The Prudent Fiduciary

Scott Pritchard | Principal

A look at the major issues that are shaping fiduciary best practices today.

All Fiduciaries Are Not The Same-Part II

August 2010

Judging by the tremendous response to Part I on this topic, it is safe to say that plan sponsors and their advisors now have a keen interest in the fiduciary issue.

Whether driven by high-profile lawsuits or a genuine desire by plan sponsors to do the right thing, this increased interest will hopefully lead to improvements in fiduciary governance of the nation’s retirement plans and greater retirement security for millions of Americans.

In Part I on this subject, we differentiated between the two main types of fiduciary advisors to retirement plans: ERISA Section 3(21) fiduciary advisors and ERISA Section 3(38) investment managers. As you will recall, the main differentiator is the following:

   • 3(21) fiduciary advisors make recommendations

   • 3(38) investment managers make decisions

This would seem to be a very clear distinction. However, given how many service providers are now attempting to capitalize on plan sponsor interest in the term “fiduciary,” how does a plan sponsor specifically identify which type of fiduciary they are dealing with, or if they are even dealing with a true fiduciary at all?

  1. Perhaps the easiest way is to consider your investment selection process. From the very beginning of the relationship with your service provider, how were the investments for your plan selected?

    In most plans, the service providers proudly present their line-up of five-star funds* to the trustees. The trustees say “Wow, looks great” and sign the document approving the line-up. Then, in periodic follow-up meetings, the service provider offers up monitoring reports that track the performance of the funds in the plan. When some of those previously stellar funds begin to underperform, the service provider suggests replacement funds. Typically, the trustees say “sure, looks good” and the change is made.

    But pay close attention to what just happened: the service provider never made actual decisions; they simply made recommendations. The tacit approval of the trustees is what triggers an actual decision. And the party that makes the decision has the fiduciary responsibility for that decision.

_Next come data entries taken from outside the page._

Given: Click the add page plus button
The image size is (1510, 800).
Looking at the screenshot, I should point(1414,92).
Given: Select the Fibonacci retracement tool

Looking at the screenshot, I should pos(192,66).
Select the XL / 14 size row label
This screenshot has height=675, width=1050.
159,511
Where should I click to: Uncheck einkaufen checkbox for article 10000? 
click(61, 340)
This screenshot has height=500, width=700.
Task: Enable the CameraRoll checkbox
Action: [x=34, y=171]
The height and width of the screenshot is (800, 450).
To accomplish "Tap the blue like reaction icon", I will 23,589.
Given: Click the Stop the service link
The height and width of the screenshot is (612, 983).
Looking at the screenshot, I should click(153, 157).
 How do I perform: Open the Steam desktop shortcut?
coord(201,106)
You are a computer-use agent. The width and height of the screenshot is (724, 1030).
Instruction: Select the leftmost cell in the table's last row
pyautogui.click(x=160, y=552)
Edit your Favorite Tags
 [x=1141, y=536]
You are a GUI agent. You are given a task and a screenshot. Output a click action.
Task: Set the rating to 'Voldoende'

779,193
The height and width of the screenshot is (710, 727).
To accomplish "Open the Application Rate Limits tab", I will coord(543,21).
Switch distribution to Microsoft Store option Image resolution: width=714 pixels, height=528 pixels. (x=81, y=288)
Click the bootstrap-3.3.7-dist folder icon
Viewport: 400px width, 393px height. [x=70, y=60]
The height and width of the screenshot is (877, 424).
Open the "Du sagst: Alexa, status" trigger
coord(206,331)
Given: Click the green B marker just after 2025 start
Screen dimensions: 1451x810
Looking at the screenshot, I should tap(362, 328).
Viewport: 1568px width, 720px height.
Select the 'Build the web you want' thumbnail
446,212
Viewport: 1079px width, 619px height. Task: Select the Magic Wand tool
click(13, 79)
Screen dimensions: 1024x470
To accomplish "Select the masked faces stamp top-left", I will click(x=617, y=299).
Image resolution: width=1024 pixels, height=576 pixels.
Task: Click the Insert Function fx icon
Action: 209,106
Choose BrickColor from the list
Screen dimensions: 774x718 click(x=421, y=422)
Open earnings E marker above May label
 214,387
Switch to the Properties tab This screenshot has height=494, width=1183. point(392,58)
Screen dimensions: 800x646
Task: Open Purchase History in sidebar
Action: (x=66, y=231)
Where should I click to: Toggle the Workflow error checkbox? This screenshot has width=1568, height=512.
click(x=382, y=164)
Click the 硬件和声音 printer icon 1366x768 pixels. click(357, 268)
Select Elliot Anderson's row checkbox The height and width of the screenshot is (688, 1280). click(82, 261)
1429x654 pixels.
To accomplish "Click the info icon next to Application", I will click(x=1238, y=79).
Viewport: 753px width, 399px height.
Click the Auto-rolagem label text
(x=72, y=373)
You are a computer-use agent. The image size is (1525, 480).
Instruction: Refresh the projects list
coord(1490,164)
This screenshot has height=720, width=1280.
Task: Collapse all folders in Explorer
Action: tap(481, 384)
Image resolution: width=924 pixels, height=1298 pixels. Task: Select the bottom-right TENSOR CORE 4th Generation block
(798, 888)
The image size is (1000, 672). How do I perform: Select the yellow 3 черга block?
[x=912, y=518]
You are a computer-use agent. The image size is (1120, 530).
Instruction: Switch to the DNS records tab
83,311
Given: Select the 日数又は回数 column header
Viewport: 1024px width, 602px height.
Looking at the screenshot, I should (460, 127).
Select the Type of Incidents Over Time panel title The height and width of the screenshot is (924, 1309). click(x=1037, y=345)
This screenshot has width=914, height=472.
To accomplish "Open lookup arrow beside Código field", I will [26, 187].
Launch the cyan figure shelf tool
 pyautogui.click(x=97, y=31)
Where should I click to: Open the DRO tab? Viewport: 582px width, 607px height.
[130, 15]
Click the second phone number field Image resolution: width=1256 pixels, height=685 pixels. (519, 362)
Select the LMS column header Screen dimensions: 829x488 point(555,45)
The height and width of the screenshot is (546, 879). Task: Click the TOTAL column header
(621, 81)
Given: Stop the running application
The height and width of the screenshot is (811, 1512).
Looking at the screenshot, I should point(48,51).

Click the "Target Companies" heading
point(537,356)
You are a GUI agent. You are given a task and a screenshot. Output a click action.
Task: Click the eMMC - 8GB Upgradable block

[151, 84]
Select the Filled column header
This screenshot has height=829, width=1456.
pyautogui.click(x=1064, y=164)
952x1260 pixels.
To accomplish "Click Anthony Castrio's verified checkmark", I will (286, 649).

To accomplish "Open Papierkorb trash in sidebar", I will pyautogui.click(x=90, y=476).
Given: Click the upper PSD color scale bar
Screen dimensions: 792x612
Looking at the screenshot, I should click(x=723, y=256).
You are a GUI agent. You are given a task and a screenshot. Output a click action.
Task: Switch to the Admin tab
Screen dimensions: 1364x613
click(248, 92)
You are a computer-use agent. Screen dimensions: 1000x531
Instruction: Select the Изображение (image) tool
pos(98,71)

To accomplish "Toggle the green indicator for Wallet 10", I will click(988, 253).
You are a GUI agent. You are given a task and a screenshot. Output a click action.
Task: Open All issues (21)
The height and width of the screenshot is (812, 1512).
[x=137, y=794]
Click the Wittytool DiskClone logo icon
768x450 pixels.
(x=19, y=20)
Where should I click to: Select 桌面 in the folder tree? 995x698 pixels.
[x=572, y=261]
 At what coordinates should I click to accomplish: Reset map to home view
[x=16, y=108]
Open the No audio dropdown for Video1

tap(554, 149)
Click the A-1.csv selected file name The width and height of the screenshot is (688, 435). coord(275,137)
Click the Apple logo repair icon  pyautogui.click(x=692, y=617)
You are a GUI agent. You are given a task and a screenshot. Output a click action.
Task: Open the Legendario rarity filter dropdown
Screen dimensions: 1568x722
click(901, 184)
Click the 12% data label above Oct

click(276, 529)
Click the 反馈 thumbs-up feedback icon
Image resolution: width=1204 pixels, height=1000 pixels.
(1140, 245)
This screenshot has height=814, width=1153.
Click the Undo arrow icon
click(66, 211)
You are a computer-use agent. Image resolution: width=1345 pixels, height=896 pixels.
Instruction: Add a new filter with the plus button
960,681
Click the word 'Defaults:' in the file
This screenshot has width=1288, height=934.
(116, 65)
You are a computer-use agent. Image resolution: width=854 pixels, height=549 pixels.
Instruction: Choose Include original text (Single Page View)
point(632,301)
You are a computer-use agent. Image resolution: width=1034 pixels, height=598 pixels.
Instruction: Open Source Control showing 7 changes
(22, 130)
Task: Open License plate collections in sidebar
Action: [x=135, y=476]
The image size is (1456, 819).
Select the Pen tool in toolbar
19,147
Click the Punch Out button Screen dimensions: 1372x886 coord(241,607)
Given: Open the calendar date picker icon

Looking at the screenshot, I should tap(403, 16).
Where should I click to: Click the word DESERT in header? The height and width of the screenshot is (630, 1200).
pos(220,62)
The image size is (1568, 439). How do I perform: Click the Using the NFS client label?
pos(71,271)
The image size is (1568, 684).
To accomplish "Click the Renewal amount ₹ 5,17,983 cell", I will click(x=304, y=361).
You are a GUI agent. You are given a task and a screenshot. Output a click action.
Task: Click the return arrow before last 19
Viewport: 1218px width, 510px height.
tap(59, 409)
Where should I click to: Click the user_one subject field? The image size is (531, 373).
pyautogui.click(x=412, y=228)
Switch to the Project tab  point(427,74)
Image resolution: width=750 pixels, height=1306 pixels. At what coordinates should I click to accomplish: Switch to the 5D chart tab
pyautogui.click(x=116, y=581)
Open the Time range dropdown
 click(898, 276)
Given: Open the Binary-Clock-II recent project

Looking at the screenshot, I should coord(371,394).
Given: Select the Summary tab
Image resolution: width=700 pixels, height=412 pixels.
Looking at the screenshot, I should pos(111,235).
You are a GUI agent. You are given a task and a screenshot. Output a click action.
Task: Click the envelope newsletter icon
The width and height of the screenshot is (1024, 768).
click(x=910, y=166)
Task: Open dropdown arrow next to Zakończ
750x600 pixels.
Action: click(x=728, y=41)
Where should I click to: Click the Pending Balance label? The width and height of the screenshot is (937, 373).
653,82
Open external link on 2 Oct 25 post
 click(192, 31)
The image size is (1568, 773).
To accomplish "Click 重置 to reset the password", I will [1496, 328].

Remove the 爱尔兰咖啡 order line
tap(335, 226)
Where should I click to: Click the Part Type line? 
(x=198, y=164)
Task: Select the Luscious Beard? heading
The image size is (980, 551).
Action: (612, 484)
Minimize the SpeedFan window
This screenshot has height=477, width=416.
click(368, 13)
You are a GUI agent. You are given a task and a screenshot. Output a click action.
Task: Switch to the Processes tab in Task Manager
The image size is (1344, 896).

    This is not to impugn all service providers who make recommendations. A fee-only Registered Investment Advisor (RIA) can serve as a 3(21) fiduciary advisor and make recommendations that truly do assist plan sponsors in making investment decisions. But these fiduciaries are clear in describing their role and do not attempt to mislead plan sponsors about who is making the ultimate decision.

    In contrast, if the service provider actually makes the investment decisions for the plan and shares those with the trustees in the course of following a prudent fiduciary process, then the plan sponsor is dealing with a 3(38) investment manager. The fiduciary liability for investment selection and monitoring has then been shifted from the trustees to the investment manager.
     
  2. As obvious as it may seem, read the contract. Many of the largest service providers to retirement plans talk about “fiduciary” in their marketing materials or offer (my personal favorite!) the “Fiduciary Warranty” (complete with an official looking seal), yet clearly state in their contracts that they are not fiduciaries.

    Your contract with the service provider should clearly address the fiduciary issue; the service provider should state if they are a fiduciary and if so, in what capacity. Also, be wary of the term co-fiduciary; no such term exists in ERISA. It’s akin to being “a little pregnant.” Either a service provider is a fiduciary or they are not.
     
  3. If you’re still unsure about the fiduciary status of your service provider, ask. I’ll warn you, it may be a somewhat uncomfortable question, especially if you’ve been with this service provider for years. To now ask about their fiduciary status may feel like you are questioning their honor, but as a plan sponsor you have the right to know. (Indeed you have the duty to know.) Not only can it affect participants and their beneficiaries, but the service provider’s fiduciary status can directly affect your own personal liability as a fiduciary.

Ultimately, plan sponsors must understand their fiduciary duty to comply with ERISA and how their service providers assist in that duty. If a plan sponsor doesn’t meet the “prudent expert” standard on their own, engaging a true fiduciary to meet that duty is critical.

In today’s environment of uncertainty around fiduciary roles and responsibilities, an increasingly popular best practice is the engagement of separate 3(21) fiduciary advisors and 3(38) investment managers. The 3(21) guides the plan sponsor through a fiduciary process, including the prudent selection of a 3(38) who takes full discretion for investment selection and monitoring. The 3(21) then assists the plan sponsor in ongoing oversight of the 3(38).

This structure may not be appropriate for all plan sponsors, but it certainly is a vast improvement over the fiduciary uncertainty that haunts the majority of 401(k) plans.


*For more on the fallacy of five-star funds, refer to my 2009 entry on “The Lake Wobegon 401(k) Plan”.